In a footnote to a tragic mistake, the CIA revealed Monday that 16 retired and current officers were given administrative punishments for their role in Peru's 2001 shootdown of a plane that killed two innocent Americans.
/ Source: The Associated Press

In a footnote to a tragic mistake, the CIA revealed Monday that 16 retired and current officers were given administrative punishments for their role in Peru's 2001 shootdown of a plane that killed two innocent Americans.

American missionary Veronica Bowers and her infant daughter were killed when their plane was shot down after it was wrongly identified by the Peruvian Air Force as carrying drugs.

The 35-year-old Muskegon, Mich., woman and daughter Charity were with Bowers' husband, Jim, their son Cory and pilot Kevin Donaldson of Morgantown, Pa., who managed to crash-land the plane on the Amazon River despite serious leg wounds.

Most of the facts of the case have already been reported.
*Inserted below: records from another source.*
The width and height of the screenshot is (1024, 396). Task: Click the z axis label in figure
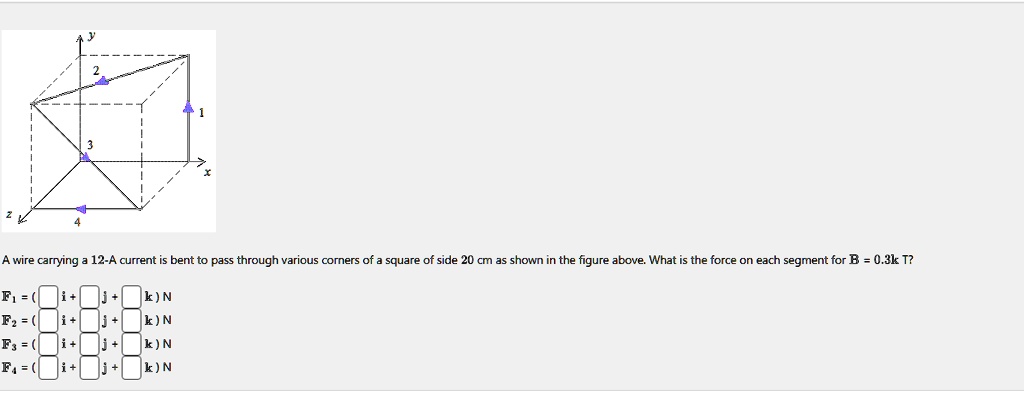click(x=9, y=214)
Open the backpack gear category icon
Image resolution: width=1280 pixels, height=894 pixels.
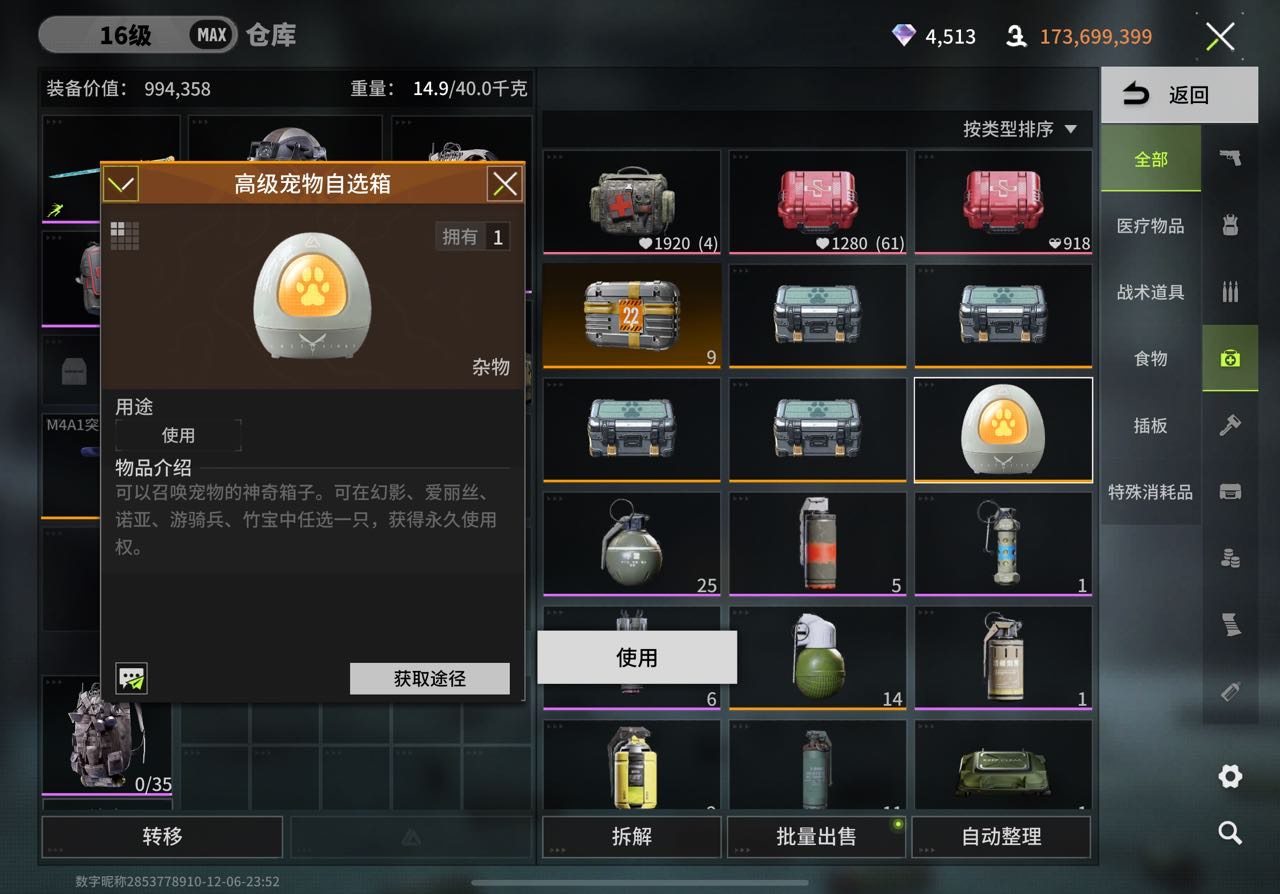point(1230,225)
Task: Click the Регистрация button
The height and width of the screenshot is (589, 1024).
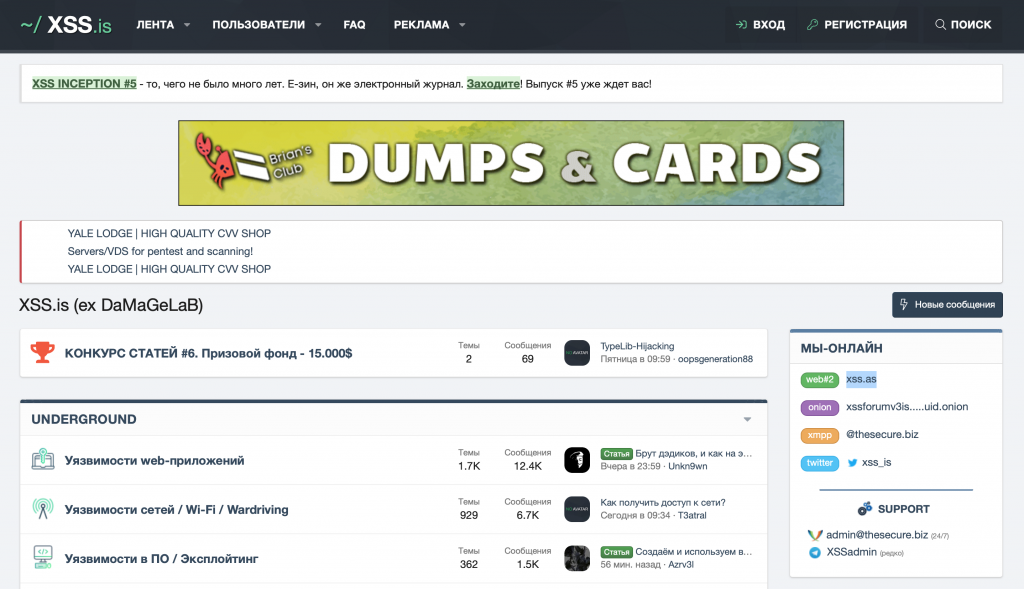Action: 857,25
A declassified 2008 CIA inspector general report released Monday recommended punishments for the CIA personnel. Agency Director Leon Panetta accepted those penalties in December 2009, the CIA said in a statement.

Bowers' plane was one of 15 small civilian aircraft shot down between 1995 and 2001 as part of the CIA's Airbridge Denial Program, a counternarcotics program "designed to interrupt the transport of coca paste by civil aircraft from Peru to Colombia," according to the now-unclassified 2008 CIA inspector general report.

The blame for the actual shooting went to the Peruvian military, which "misidentified the plane as involved in drug trafficking and engaged the aircraft over the objections of CIA personnel," according to the agency's internal investigation and a subsequent accountability review.

But the investigators concluded "there were problems with the program" and mistakes were made, leading to the disciplinary action, according to a CIA statement released by spokeswoman Paula Weiss.

The inspector general report was released as part of the 2010 intelligence authorization act.

Its release ends a personal battle for Rep. Pete Hoekstra of Michigan, senior Republican on the House Intelligence Committee. Bowers' family lives in Hoekstra's district, and he pushed hard for several years for declassification of the document.

Hoekstra arranged with Panetta for Bowers' parents and siblings to be briefed on the report last year "to bring some peace and closure to the families." On Monday he praised Panetta for taking the action against the employees, but he expressed frustration at the mild punishment handed out for what he called "sloppy oversight" of the Peru program.

"In most cases, this amounts to nothing more than a slap on the wrist," Hoekstra said. But all these years later, he said, "it's probably all Panetta could do. It's awfully hard to hold people accountable eight years later."